1.就活のエピソード選びに感じた違和感
普段、採用の仕事をしている私ですが、実をいうと、自分が学生の時はいわゆる新卒の就活というものをあまり経験してきませんでした。私は元々臨床心理士になることを高校時代から決めていたので、そのために心理学科を選び、臨床心理士の卵が皆入る研究室に入り、卒業論文も2本書きました(私の大学の心理学科では就職志望の人は、卒論は1本だけでよく、心理士になるために大学院へ進む場合は2本書く必要があった)。
そんな中で、大学3~4年生の時は、周りの就職組の友人たちがインターンシップ、ES、面接…と就活をしている中で、ひたすら大学院の勉強をしている毎日でした。
そういった背景もあって採用の世界に入った時には、まったくのゼロベースで覚えることがたくさんあり、苦労しました。一方で、「就活とはこういうもの」という色眼鏡なく、ある意味フラットに見ることができたため、色々なものに対して違和感を覚えることもありました。
前回のテーマに挙げたインターンシップの定義と実態がかけ離れていることもその一つでした。そして、もう1つ違和感を覚えたのは、就活で話されるエピソードが「課外活動に偏っている」ことでした。大学時代は、部活・サークル・アルバイト・ボランティアなどの課外活動だけでなく、学業にも相当な時間を過ごしています。
なぜ学業のことは、学生は全く話さないし、企業も聞かないのだろうかと感じました。
今日はその違和感について話してみたいと思います。
2.学業から見える資質の方が仕事には重要なのではないか
新卒採用の面接は、学生の仕事に対するまだ顕在化していないポテンシャルを計るのが目的です。「この学生はうちの仕事で発揮できる資質が十分あるか」を確認しにいっています。
では仕事とはそもそもどういった性質を持っているのかというと、どの業界・どの職種においても、自分がやりたい仕事と義務的に発生するやらなければならない仕事があります。
特に新人のうちは、やりたい仕事よりも、与えられた仕事の方が多いでしょう。
となると、本来的には、課外活動よりも学業から見える資質の方が、仕事には重要かもしれません。というのも課外活動の多くは、そもそも「やりたくてやっている楽しい活動」だからです。
こういった課外活動の中で頑張ったことを面接で話しても、やりたいことだから頑張れるのは考えてみれば当たり前のこととも言えます。
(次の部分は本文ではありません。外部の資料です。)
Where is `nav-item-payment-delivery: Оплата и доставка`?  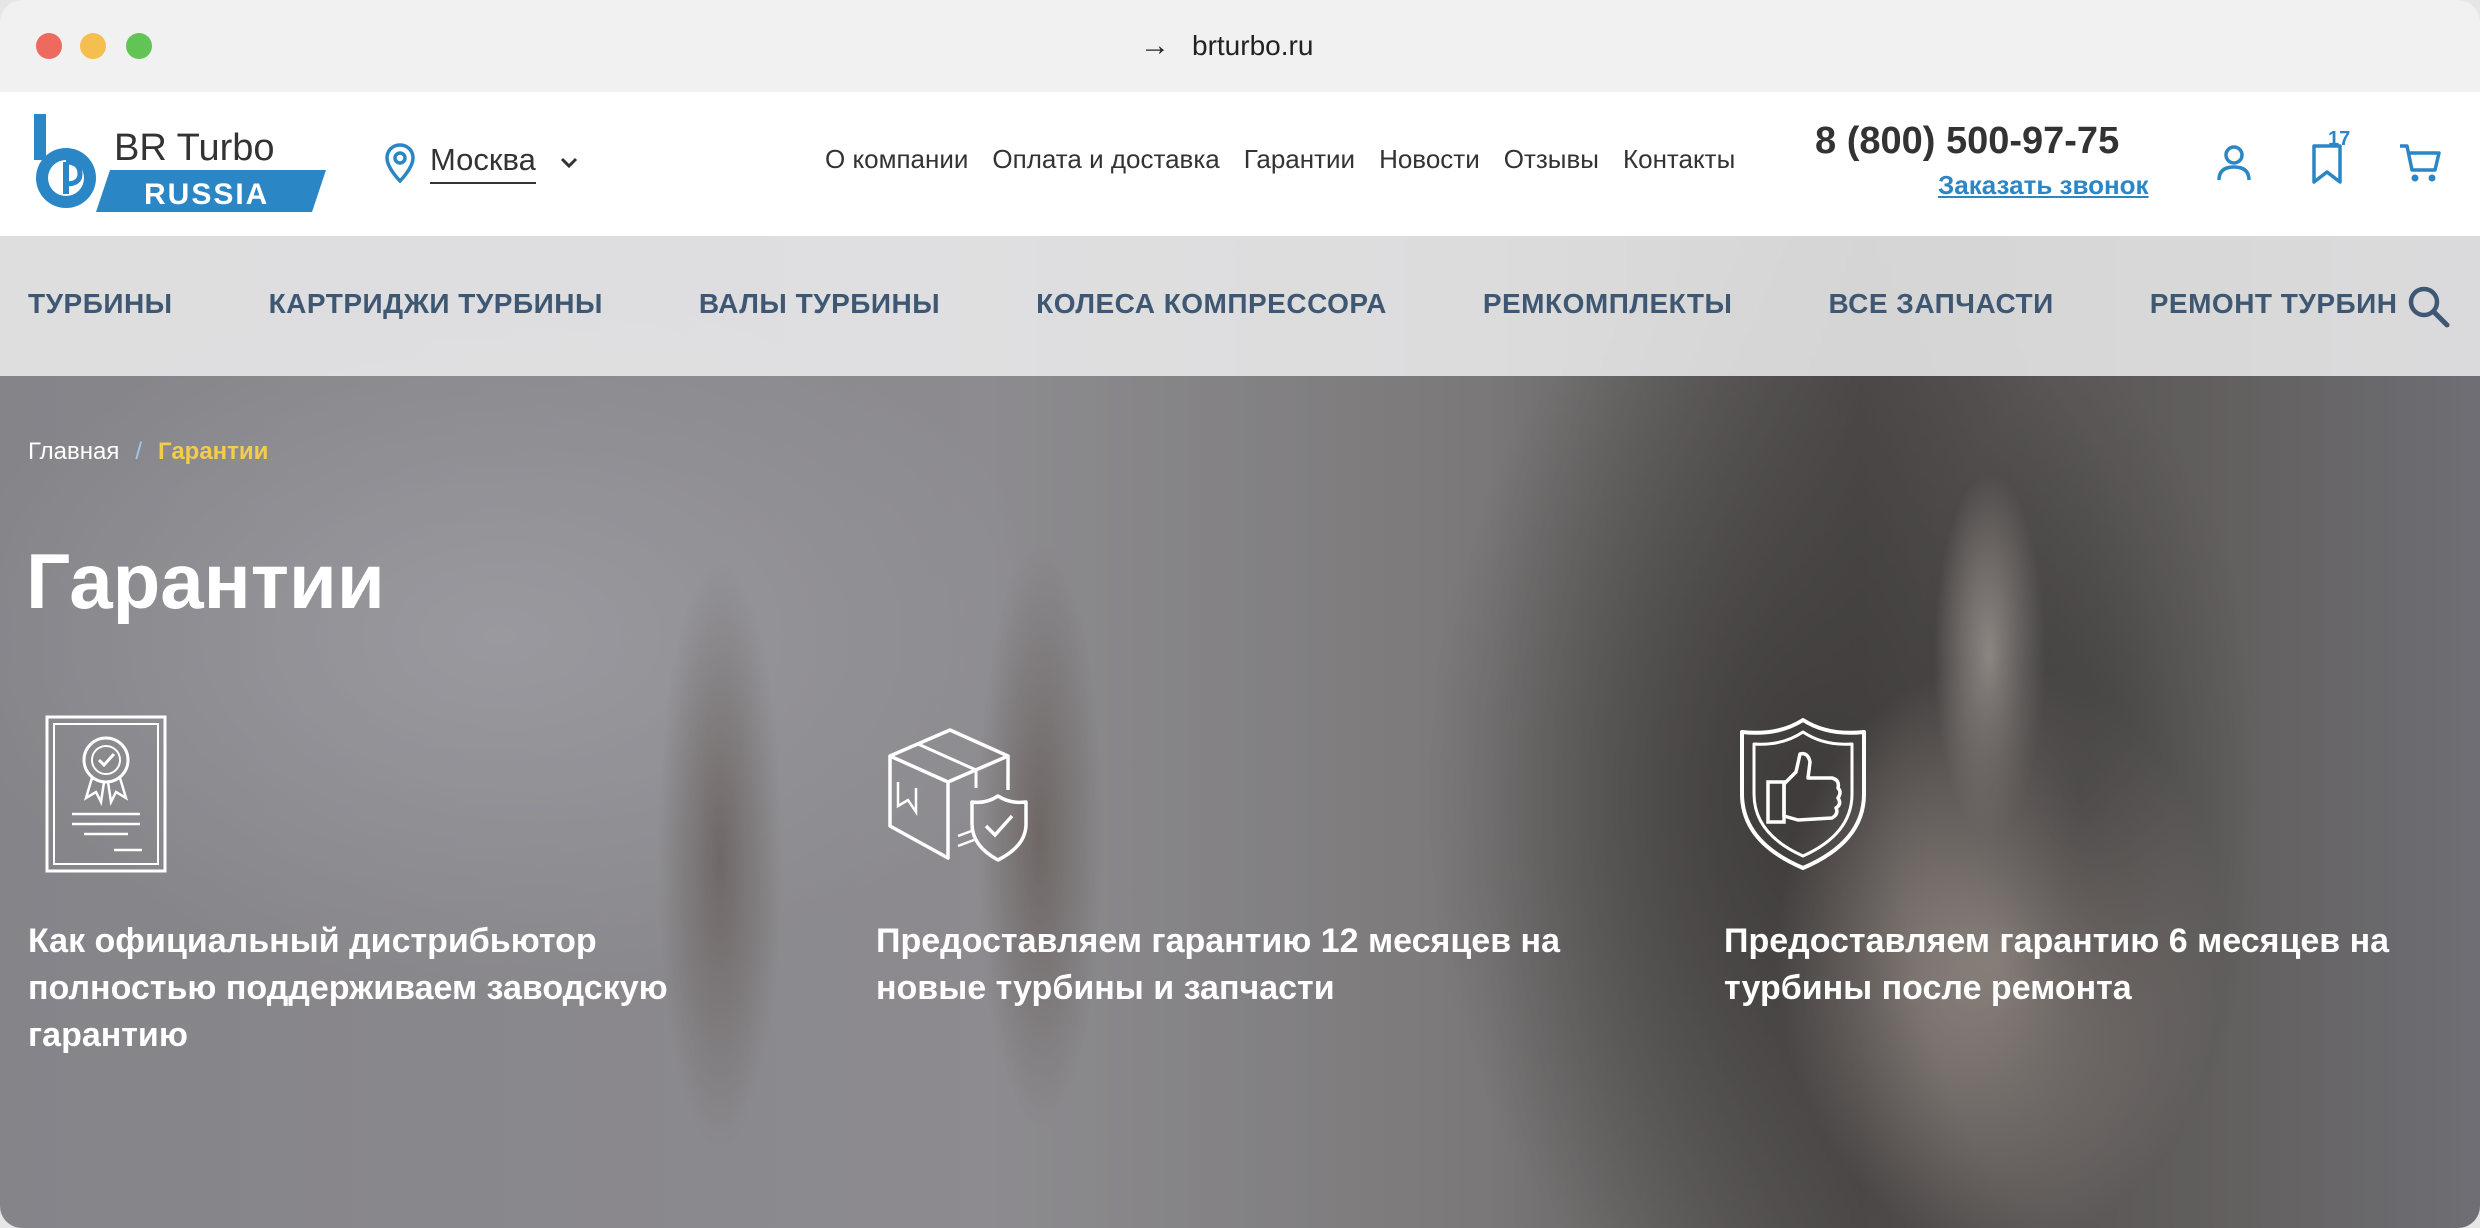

そうではなく、与えられた課題や義務に対してどう向き合い取り組めるかが大事ではないかと思うのです。
色々な企業で、活躍する人材(ハイパフォーマー)の特徴を調べると、彼らは与えられた課題や義務に対して自分なりの目的や意味づけをして取り組んでいけるという特徴を持っています。よく組織や人事の世界では「絶対的に面白い仕事が存在するのではなく、その仕事を楽しめる人が存在しているのだ」とよく言われます。
そのため、本来、採用者側は面接の中で、学生がこういったやらなければならない状況に置かれた時に、その状況とどう向き合い、どう行動したのかを確認すべきだと思います。
学生にとっての義務、やらなければならないことは課外活動よりも、学業の方が多いからです。
3. 企業側から変えていく
もちろん、課外活動から確認すべき資質もあります。例えば、自分が興味関心のあることに対する最大のポテンシャルです。推進力や実行力は、学業よりも課外活動の方が確認しやすいかもしれません。
一方で、学業からは、やらなければならない義務や避けられない環境に対する受け止め方、楽しいわけではないが必要な場面での行動特性を確認できます。
具体的には
・どんな意図・目的を持って授業を選んだのか
・その授業では実際にどんな行動をしたのか
などから意味づけ力、目標設定力、当事者意識などが確認できるでしょう。
ただ、現状では履修行動を通して自分の資質をどうアピールしたら良いか、いまいちわからず、面接での自己アピールで履修行動について話す学生は非常に少ないのが実態です。ある調査では学生が就活の自己PRで話すのはアルバイトやクラブ・サークル経験が半分以上の割合を占めています。またその理由は、「日常の学業行動にはインパクトのあるエピソードがないから」というものでした。
つまり、学生は履修行動によって自分の資質をアピールできると思っていない、ということです。
この現状を打開するために、これまで慣習的に行ってきた「課外活動偏重」のエピソード選びに対して、まずは企業側から面接での質問を変えるようにしていくべきかもしれません。例えば「学業行動に表れているあなたの長所を教えてください」などからでも良いと思います。
課外活動だけでなく学業への取り組みにも企業側が関心を持ち始めている、ということがきっかけで学生の就活のエピソード選びに対する意識を少しずつ変えることができるでしょう。また、それが長い目で見ると学業をおろそかにしない学生を増やすことにつながり、もしかすると日本の大学教育全体のレベルを引き上げることにつながるかもしれません。